Su entrenamiento le enseña, sobre la base de cientos de miles de millones de ejemplos (entre otros, las novelas de Martin o las notas de The New York Times, pero también toda la Wikipedia en inglés, los hilos de Twitter o los debates en Reddit), qué decir frente a cada prompt. Prompt es lo que le preguntamos a ChatGPT. Lo que le pedimos que escriba. Dado un cierto contexto (los contextos son siempre clave en este asunto), el modelo de lenguaje responderá lo que su red neuronal le indica que estadísticamente es lo más adecuado. De ninguna manera tiene la intención de decir algo. Ni es fruto de la inspiración o la emoción. Una vez les preguntaron al director ejecutivo y a la directora de tecnología de OpenAI (Sam Altman y Mira Murati, respectivamente) qué diferenciaba a la IA de los humanos. El primero dijo “la emoción”; la segunda, “el humor”.
Exacto. ChatGPT puede contar chistes y hasta plantear el argumento para una comedia romántica. Pero no está sintiendo nada de nada. Ni le causan gracia sus humoradas. Más aún, en septiembre, dos investigadores alemanes, Sophie Jentzsch y Kristian Kersting, descubrieron que ChatGPT tiende a repetir siempre los mismos 25 chistes.
Derecho a réplica
De modo que la IA y los humanos funcionamos de maneras muy diferentes para llegar a lo mismo: un cierto texto o a una cierta imagen. A nosotros nos guía la voluntad y actuamos desde un lugar que, por donde se lo mire, está ausente en la IA: nuestra conciencia. La IA, por su parte, funciona estadísticamente. Podríamos debatir si en algún punto de la neurofisiología humana acontecen fenómenos estadísticos, pero prueben de decirle a su cónyuge, en un aniversario de casados, que dado el contexto es estadísticamente correcto decir “Felicidades, mi amor”. El resultado no va a ser lindo.
Sin embargo, tenemos algo en común. Ambas mentes, la sintética y la humana, han sido entrenadas con un corpus de datos. Lo dijo, entre otros, J. R. R. Tolkien, el autor de El Señor de los Anillos: todo lo que leamos, todo lo que oigamos y todo lo que experimentemos se convertirá en el humus en el que germinará nuestra obra.
No puede uno estar más de acuerdo. De algún modo, que todavía elude el conocimiento científico, la mente del artista crea algo a partir de todo lo que esa persona atravesó, consciente y quizá también inconscientemente. Lo que creamos es en muchos sentidos nuevo, pero no alcanza con que sea nuevo. Se supone (se espera) que el autor aporte también sentido. O, por lo menos, ese es el acuerdo entre todas las partes. No existe ningún otro ejemplo en la naturaleza de una especie que cree cosas solo por amor al arte y las ciencias.
Aparte de nuestras experiencias, los humanos nacemos con una cantidad de rasgos heredados. No somos una tabula rasa, como creyeron desde Aristóteles hasta Descartes. De forma análoga, una red neuronal también hereda sesgos y matices de sus programadores. ¿Es lo mismo? No, pero ninguna de las dos entidades parte de cero.
La cuestión es: ¿podrían los herederos de todos los libros que leyó George R. R. Martin demandarlo porque su mente fue entrenada sobre la base de esas obras? Es decir: ¿es igual el entrenamiento de una red neuronal que el de una mente humana? Definitivamente, no. ¿Pero es por esto una violación al derecho de propiedad intelectual?

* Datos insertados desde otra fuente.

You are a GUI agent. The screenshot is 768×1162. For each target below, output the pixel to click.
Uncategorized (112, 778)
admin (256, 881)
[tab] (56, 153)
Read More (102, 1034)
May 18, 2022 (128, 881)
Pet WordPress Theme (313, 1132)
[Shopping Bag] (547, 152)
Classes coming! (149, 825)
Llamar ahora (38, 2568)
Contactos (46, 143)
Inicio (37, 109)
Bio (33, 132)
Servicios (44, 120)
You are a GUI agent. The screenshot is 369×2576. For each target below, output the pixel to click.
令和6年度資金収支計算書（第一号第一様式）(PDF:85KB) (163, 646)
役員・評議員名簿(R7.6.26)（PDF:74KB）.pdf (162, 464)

Los mismos creadores de las redes neuronales saben (y confiesan) que dada la naturaleza masiva y estadística de estas tecnologías es imposible saber cuál va a ser exactamente el resultado de sus meditaciones sintéticas. Además, ¿las obras que escribimos no están destinadas también (y sobre todo) a que otros encuentren en ella un valor que perdure en el tiempo? Es así, ¿pero tiene asidero hablar de un subconsciente artificial, si sabemos que la IA carece siquiera de conciencia?
Precedentes
El planteo de The New York Times y de los autores es prístino. Una red neuronal es una maquinaria estadística cuyo combustible es el texto preexistente en internet. En el caso del NYT, además, hay sobre la mesa una enormidad de información obtenida trabajosamente por los periodistas de ese diario. OpenAI está valuada en 90.000 millones de dólares. Sin esos textos online, no valdría nada. Nada de nada. Por lo tanto, la compañía (cuya estructura societaria es algo compleja, pero que, como se dijo, tiene la espalda de Microsoft) debe pagar por ese combustible. Más aún cuando este año OpenAI firmó acuerdos con Politico, Bussines Insider y Associated Press, entre otros, para usar sus artículos para entrenar a GPT.
Pero estos acuerdos no necesariamente significan que lo que produce GPT no aporte algo nuevo a los textos que usó en su entrenamiento, lo que le garantizaría lo que en la legislación estadounidense se conoce como fair use (uso justo). GPT produce en general textos originales con diversos aportes (la síntesis podría ser uno de ellos), aunque también es capaz de emular a un Borges o a un Shakespeare con una candidez abrumadora. Hará en estos casos un papelón, porque, como escribió Ingenieros, “lo que tiende a parecer renuncia a ser”. Leí esta frase a los 15 años, en El hombre mediocre. La transfiero ahora de memoria a este texto, varias décadas después. Trabajo escribiendo notas. O sea que obtengo una renta de aquel entrenamiento. ¿Cuál es la diferencia de fondo con un modelo de lenguaje?
No me refiero en este punto a la forma en que producimos texto; ahí el abismo es ostensible. Me refiero al entrenamiento en sí. ¿Cómo establecer cuándo es lícito usar una libro o un artículo periodístico? Hasta ahora, lo único que estaba prohibido era copiar la obra de forma literal, atribuirse su autoría, publicar una obra modificada o derivar otra del universo creado por el autor original. La IA no hace ninguna de estas cosas, ¿pero lo que hace es lícito? Para algunos, sin embargo, todo el debate tiene que ver con otra cosa: la creación humana versus versus la creación automatizada. ¿Pero es lo mismo el crear humano que lo que hace un modelo de inteligencia artificial generativa?
Terreno virgen
No tengo las respuestas. Nadie las tiene. Tampoco los jueces las van a tener, incluso cuando dicten sentencia, porque estamos, una vez más, en terreno no cartografiado. La inteligencia artificial hace algo con el corpus de datos con que se la alimenta que era imposible hasta la aparición de las computadoras. Solo los humanos podíamos leer unos cuantos miles de libros, estudiar alguna disciplina y producir una obra. Ahora, la IA hace esto a una velocidad sobrehumana. ¿Pero esa razón viola la propiedad intelectual? ¿Y sigue siendo una obra equiparable a lo creado por humanos?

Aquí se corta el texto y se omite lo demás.